The first aerial circumnavigation of the world was conducted in 1924 by a team of aviators of the United States Army Air Service, the precursor of the United States Air Force. The trip took 175 days, covering over 27,553 miles (44,342 km).
In 1929 Australian Charles Kingsford Smith completed the second circumnavigation of the world by flight, and the first within both hemispheres, including the first trans-Pacific flight to Australia in 1928.
In the early 1920s several countries were vying to be the first to fly around the world. The British had made one unsuccessful around-the-world air flight attempt in 1922. The following year, a French team had tried; the Italians, Portuguese, and British also announced plans for a world-circling flight. In the spring of 1923, the U.S. Army Air Service became interested in having a squadron of military aircraft undertake a round-the-world flight. It assigned a group of officers in the War Department planning group, the job of finding a suitable aircraft and planning the mission.
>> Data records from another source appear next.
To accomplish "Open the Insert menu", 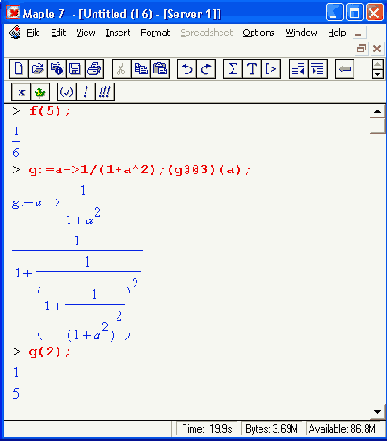I will [118, 33].
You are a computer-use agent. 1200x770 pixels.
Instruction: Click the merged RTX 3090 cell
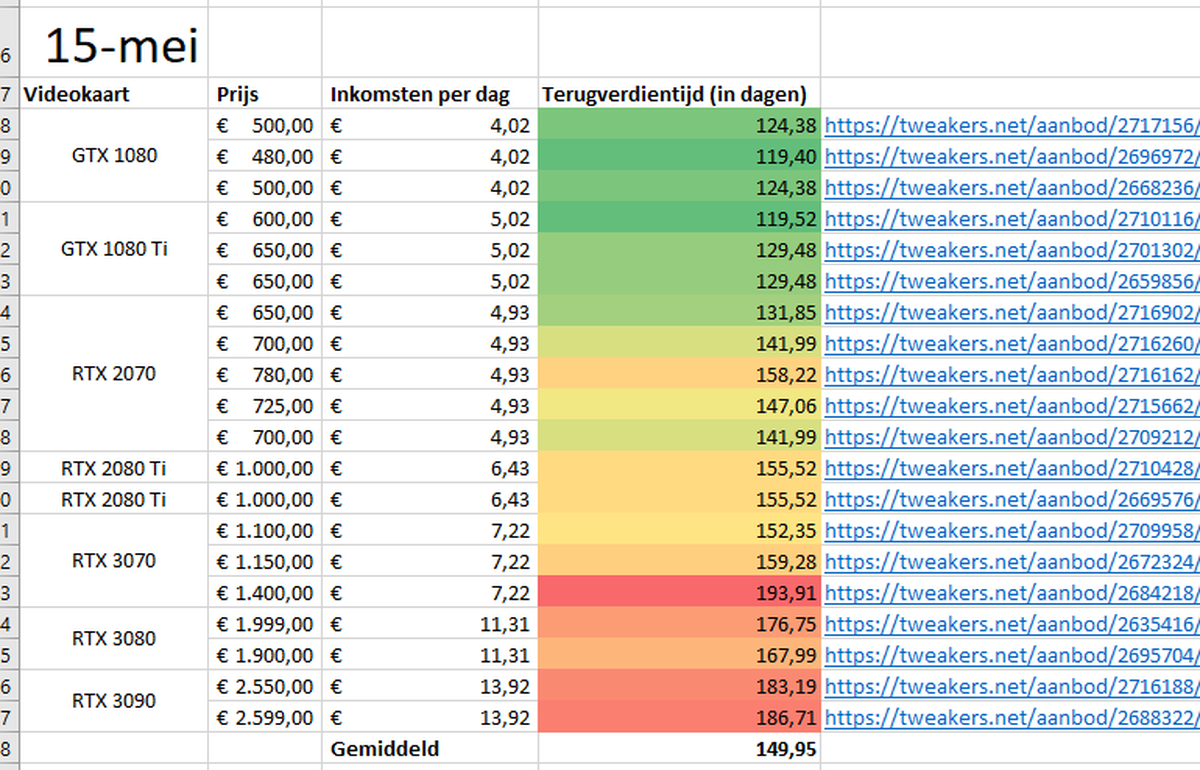(x=114, y=701)
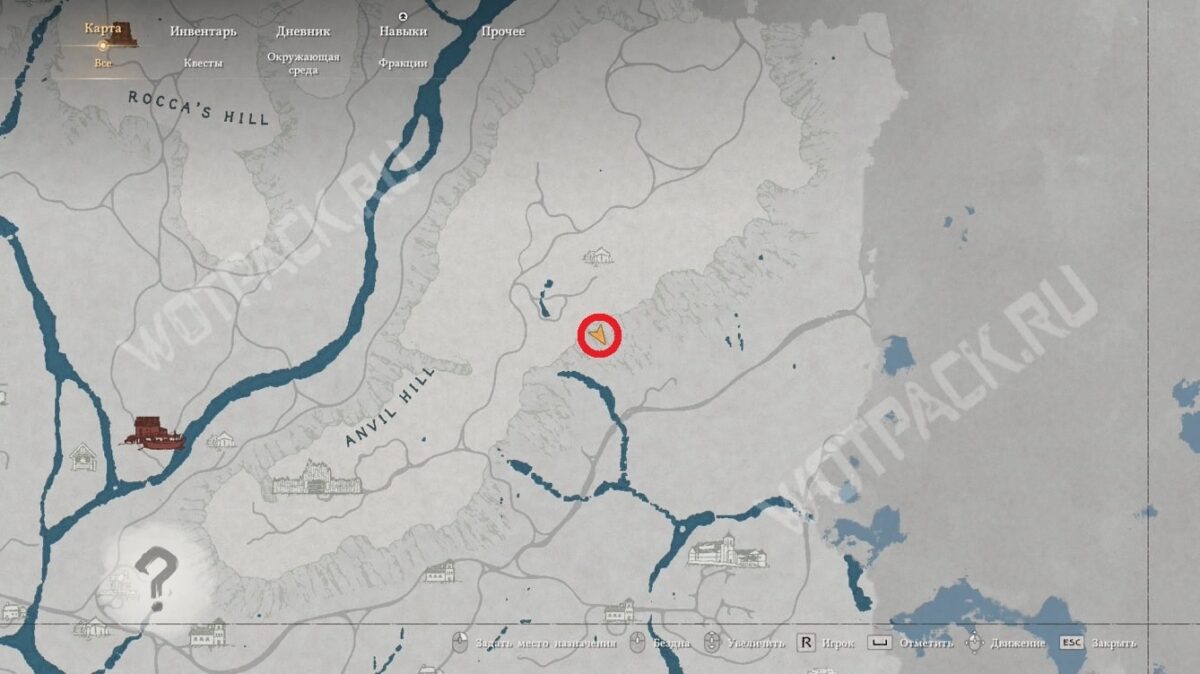Viewport: 1200px width, 674px height.
Task: Filter map by Окружающая среда
Action: 303,63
The War Department instructed the Air Service to look at both the Fokker T-2 transport and the Davis-Douglas Cloudster to see if either would be suitable and to acquire examples for testing. Although deemed satisfactory, the planning group considered other U.S. Air Service military aircraft both in service and production, with a view that a dedicated design that could be fitted with interchangeable landing gear, wheeled and pontoons for water landings, would be preferable.
When the head of Davis-Douglas, Donald Douglas, was asked for information on the Davis-Douglas Cloudster, he instead submitted data on a modified DT-2, a torpedo bomber that Douglas had built for the U.S. Navy in 1921 and 1922. The DT-2 had proven to be a sturdy aircraft that could accommodate interchangeable wheeled and pontoon landing gear. Since the aircraft was an existing model, Douglas stated that a new aircraft, which he named the Douglas World Cruiser (DWC), could be delivered within 45 days after a contract was awarded. The Air Service agreed and sent Lieutenant Erik Henning Nelson (1888 - 1970), a member of the planning group, to California to work out the details with Douglas.